Sa double prise de position clairement anti-maçonnique et anti-nauendorffiste
est appréciée par des personnes que nous avons déjà
croisées mais aussi par Monseigneur Armand-Joseph Fava (1826-1899),
Ancien missionnaire à Zanzibar, puis évêque de la Martinique avant de
devenir évêque de Grenoble.
On doit à ce redoutable adversaire de la
franc-maçonnerie plusieurs ouvrages (3) et la revue "La
franç-maçonnerie démasquée". Il est aussi le fondateur de
nombreux mouvements comme "la confrérie du Crucifix" ou
"la croisade des francs-catholiques".
On sait aujourd'hui que le prélat se montra particulièrement méfiant
à propos de l'apparition mariale qui eut lieu sur son diocèse à La
Salette.

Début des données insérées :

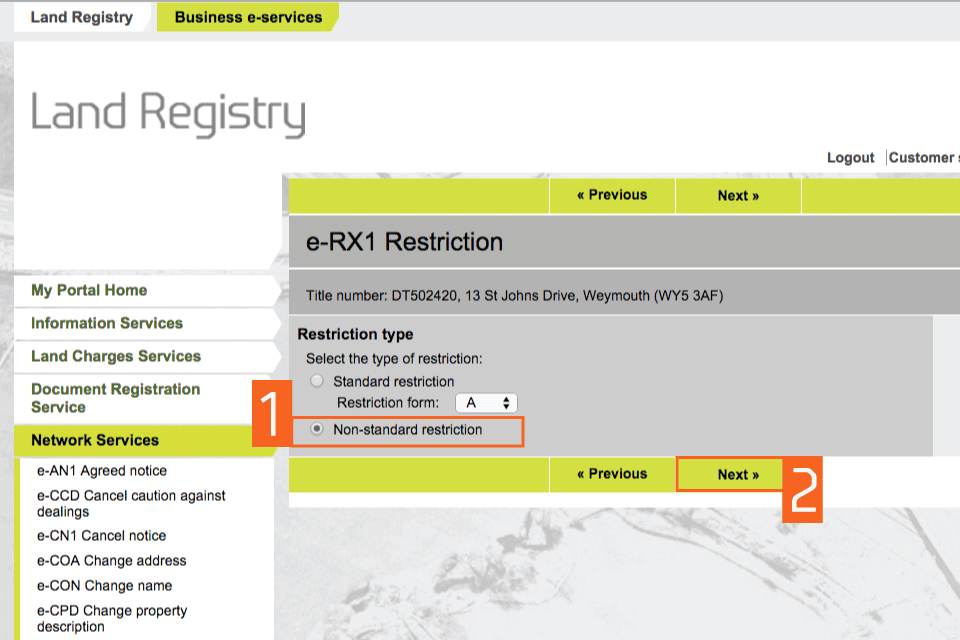Switch to the Business e-services tab
This screenshot has width=960, height=640.
point(248,17)
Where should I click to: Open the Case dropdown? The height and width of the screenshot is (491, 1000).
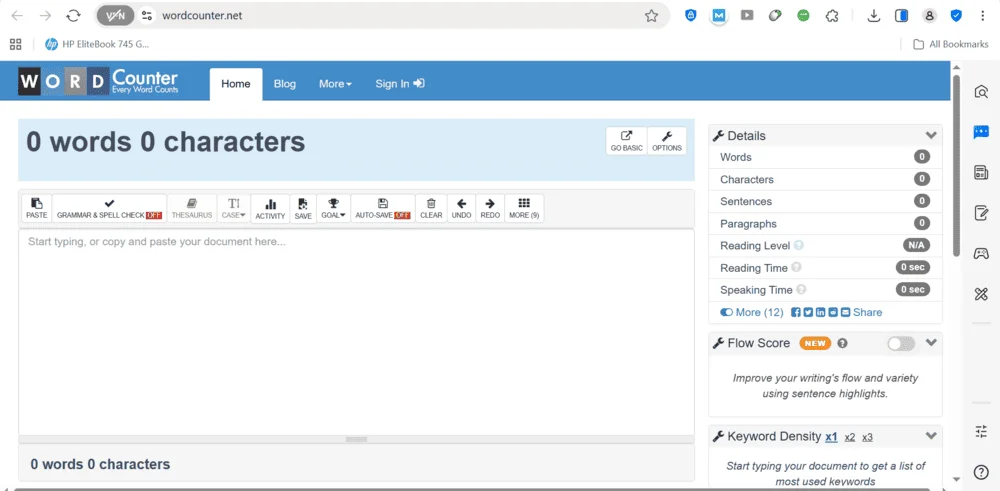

Tout
ce beau monde, s'appuyant depuis 1884 sur l'encyclique anti-maçonnique
"Humanum genus" du pape "arcadien"
Léon XIII.
On le comprend, lorsque ces mouvements sont en pleine période de
développement, nous sommes aussi en pleine période d'abondance pour
Bérenger Saunière. Son marquage idéologique, clairement royaliste n'a
pu que lui attirer de nombreuses sympathies. |
Monseigneur Fava
(source revue
"Les contemporains")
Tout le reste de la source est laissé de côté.